Et je ne pouvais pas le joindre, non, aucun moyen de le retrouver pas plus que lui, il aurait pas su ou me m'appeler.
Finalement, je me suis pressé, mais tu parles, avec cette bagnole, se presser.... Mais bon voilà, les réparations, ça a assez bien tenu. Et même les pneus. Au Ponthou, à la fin, j'ai roulé sur les gentes, j'en avais tellement marre.
J'arrive à Morlaix, le dimanche , en fin d'après midi.
C'est pas la peine que je vous fasse ça dans les sentiments.
Ni même dans le détail.
Faire simple, ça passera mieux. Parce que je l'ai encore en travers de la gorge. Un boule qui se coince, là. Et une énorme.
Bon.
Dans la maison, comme le tic-tac d'une horloge, un hoquet régulier. Sur une chaise, Marie Jeanne, immobile, semble incapable de voir, d'entendre. Elle est en chemise de nuit, les cheveux défaits et fixe un infini qui ne me concerne pas. J'ai essayé d'attirer son regard, mais elle ne m'a pas vu . Ses mains se tordaient l'une sur l'autre. Angèle est entrée dans la pièce et elle m'a tout raconté. Quéméneur qui arrive le matin, ses plaisanteries et puis les mots timides et enfin ce hurlement de Marie Jeanne. Elle m'a emmené dans la salle où le corps était étendu dans la raideur d'une mort glacée . Un maigre filet de sang figé sillonnait le front. Les yeux, toujours ouverts, vitreux, s'attachaient à l'espace devant lui, les pieds de la table, les pieds des chaises et le bas d'un mur.

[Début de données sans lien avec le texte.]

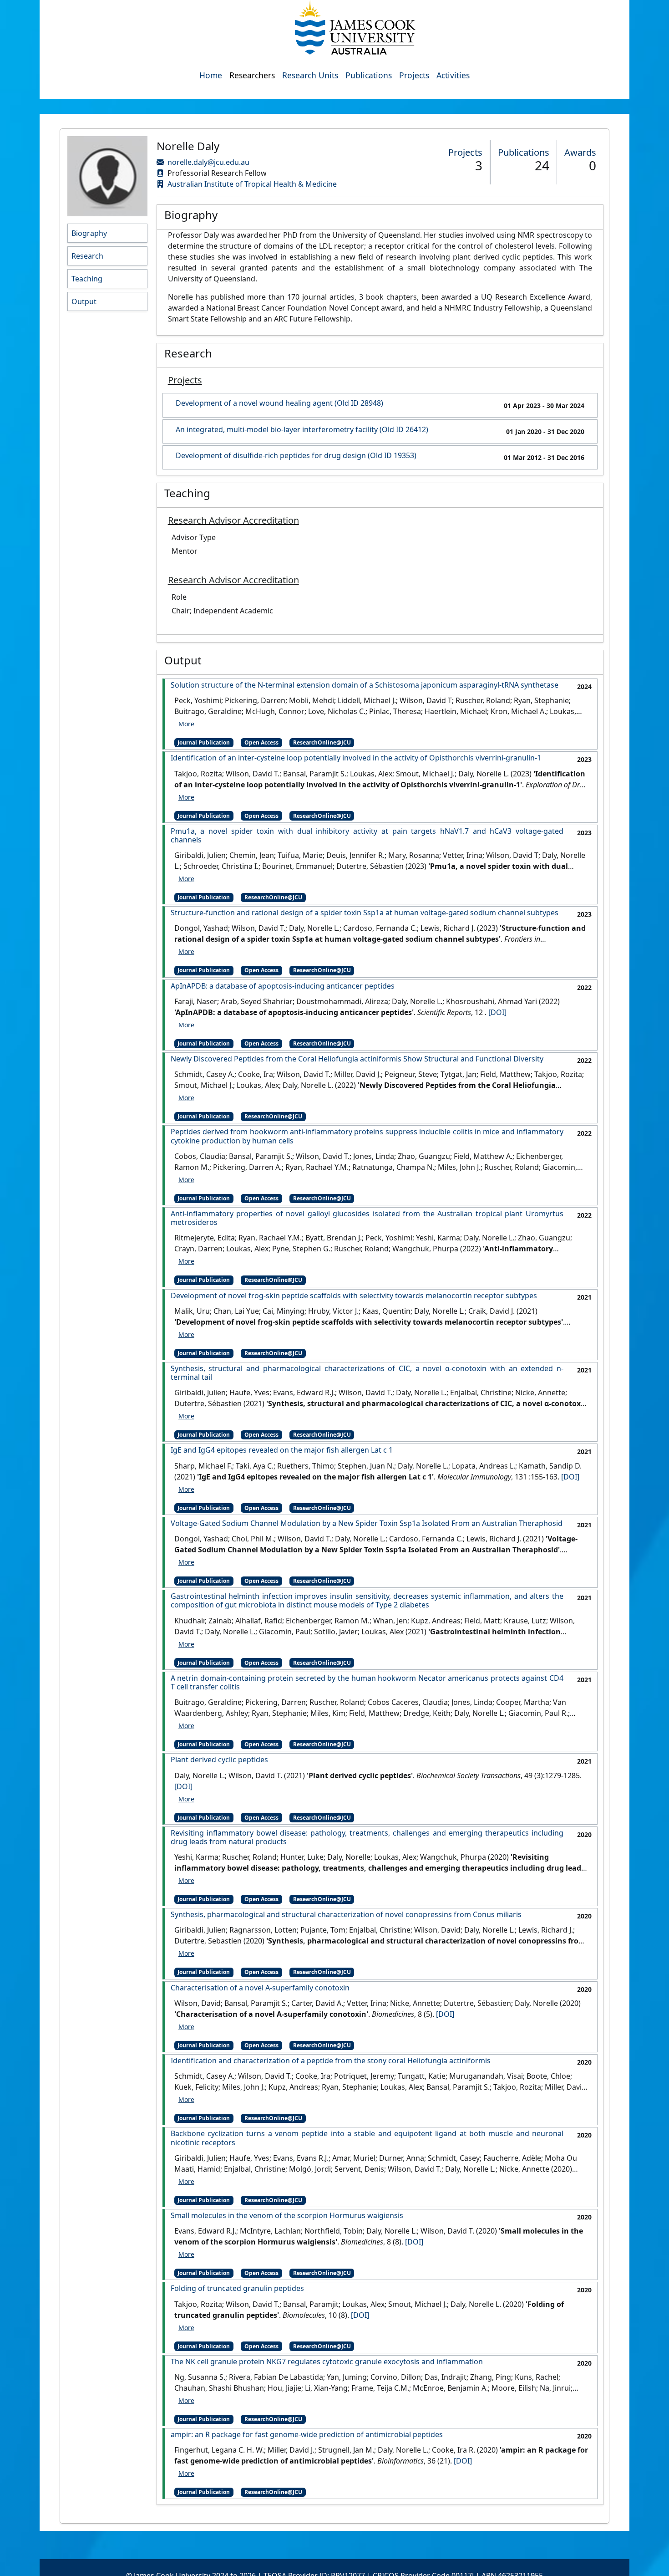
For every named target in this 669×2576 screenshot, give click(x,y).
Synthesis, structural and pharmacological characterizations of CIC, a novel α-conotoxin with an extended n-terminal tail (367, 1373)
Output (83, 301)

J'ai eu l'impression brutale de partager avec lui un froid immense, puis, peu à peu, au contraire, la fièvre m'a pris et, dans ma tête, la course folle de mes idées, de tout ce qui allait suivre. Angèle me répétait -mais c'est un accident-elle ne l'a pas fait exprès- et puis, lui, avec ses mains-...Tout ça , ça m'a fait horriblement mal. Je voyais déjà la prison pour Marie Jeanne, la ruine pour nous, la misère pour les enfants, la honte....
Comme Angèle disait que personne ne l'avait vu entrer, ça elle en était sûre, j'ai eu un sursaut et comme un somnambule, j'ai traîné Pierre . Et l'ai fourré dans la chaudière de la machinerie. Et j'ai bourré le foyer avec des bûches et j'y ai foutu le feu. Toute le nuit, j'ai ajouté des bûches, et encore des bûches pour alimenter ce putain de feu.
Angèle avait raccompagné le gamin au collège et réussi à coucher Marie Jeanne dans son lit.
A un moment je suis allé cherché Kerné et on a discuté de ce qu'il fallait faire. Kerné, c'était un type très discret, très silencieux. On s' était toujours bien entendu.
Il m'a dit qu'il fallait faire croire qu'il était resté à Paris et même qu'il avait continué son voyage ailleurs. Ça se pourrait que tout le monde , il y croirait à ce voyage, c'était déjà arrivé que Quéméneur, il parte longtemps, et qu'on pourrait pousser à cette idée , après tout. Mais faudrait être prudent.
Quant aux dollars, on trouverait peut-être à Paris ce qu'ils étaient devenus.
En fouillant dans la valise de Quéméneur, on a trouvé des papiers mais rien qui nous disait quelque chose sur la vente des voitures. Sauf un reçu pour du liquide , en franc et en dollars. On verrait plus tard. Quand aux promesses de vente de Traou Nez, ça serait pas compliqué de les refaire, et surtout changer le chiffre de l’acompte.